Feierliche Kirchenplatzsegnung

Der Kirchenplatz in neuem Glanz - ein Ort der Begegnung für alle Moosbrunner

Bürgermeister Gerhard Hauser übergibt feierlich den gelungenen Kirchenplatz seiner Bestimmung.

Am 21.11.2009 übergab Bürgermeister Gerhard Hauser im Anschluss an die Abendmesse den neu gestalteten Kirchenplatz feierlich seiner Bestimmung. Unser Herr Pfarrer Hochwürden Johannes Wilfling spendete den Segen Gottes für den gelungenen Ort der Zusammenkunft in Moosbrunn.

Die Gemeindeführung hat sich in einem Gremium bestehend aus Gemeindevorstand und Bauausschuss eingehend mit der Neugestaltung des Kirchenplatzes befasst. Dies war erforderlich, da durch den schlechten Zustand des bestehenden Asphalts und ungenügendem Gefälle die neu renovierte Fassade der Kirche bereits wieder in Mitleidenschaft gezogen wurde.

Aus mehreren Planungsvarianten des Büros DI. Paikl und der Besichtigung ähnlicher Plätze in umliegenden Gemeinden konnte schließlich in lobenswert konstruktiver und sachlicher Diskussion aller Fraktionen die realisierte Variante herausgearbeitet werden. Die Vorgaben beinhalteten eine Vergrößerung des Platzes für Veranstaltungen, die optische Miteinbeziehung der Marienstatue, den Einbau von Sitzgelegenheiten mit Stromanschlussmöglichkeit für Punschstände oder ähnliches, eine neue - die Kirche betonende Beleuchtung und eine zum Gotteshaus passende Gestaltung der Oberfläche. Die Variante mit vollflächiger Granitpflasterung wurde aus Kostengründen verworfen, wobei in der ausgeführetn Form mit Asphalt und Granitbändern sowie dem Kleinsteinbogen beim Kircheneingang auch eine Übereinstimmung mit dem Bestand im Gemeindegassl erzielt werden konnte.

Bürgermeister Gerhard Hauser betonte in seine Rede die Wichtigkeit des Platzes im Ortszentrum für kulturelle Veranstaltungen und als Ort der Begegnung für unsere Bürger.

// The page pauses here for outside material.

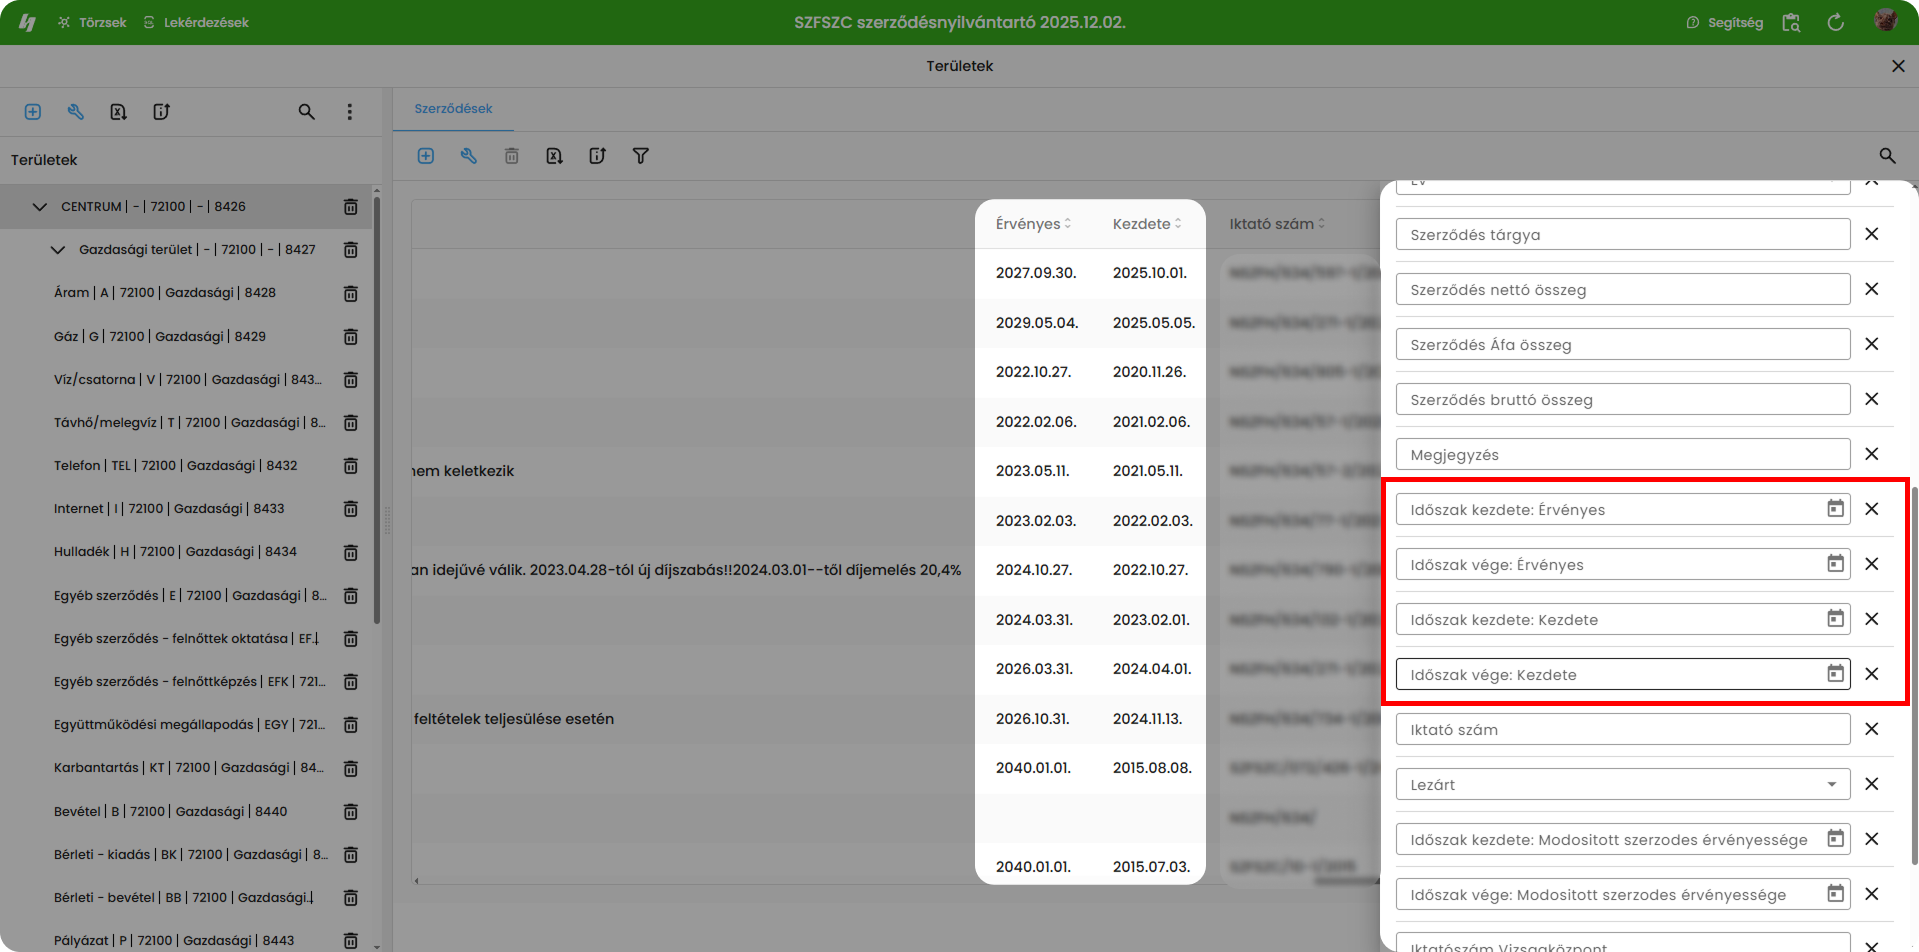This screenshot has width=1919, height=952.
Task: Clear the Megjegyzés filter field
Action: point(1872,454)
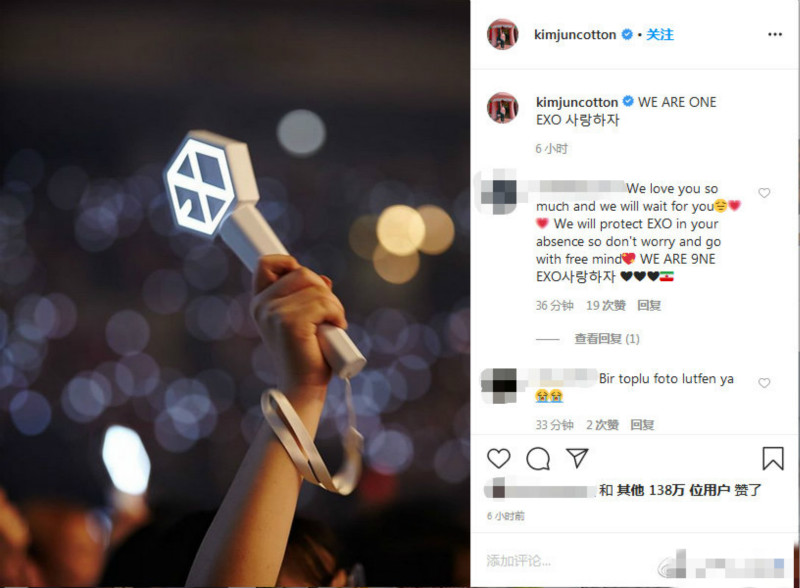Share the post with the paper plane icon

click(577, 458)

Die Redaktion möchte dies wie folgt ergänzen: Diese Neugestaltung des Platzes ist ein wichtiger Beitrag für die Förderung der Gemeinschaft und Kultur in Moosbrunn, auch wenn dies von der SPÖ in deren letzten Aussendung nicht als Verbesserung der Lebensqualität für die Moosbrunnerinnen und Moosbrunner akzeptiert sondern als Folklore abgetan wird. Außerdem ist dieses Bauprojekt nicht "kosmetisch" sondern war dringend zum Schutz der neu renovierten Fassade der Kirche erforderlich, die unter hohem finanziellen Einsatz der Kirchengemeinde und der Pfarre durchgeführt wurde.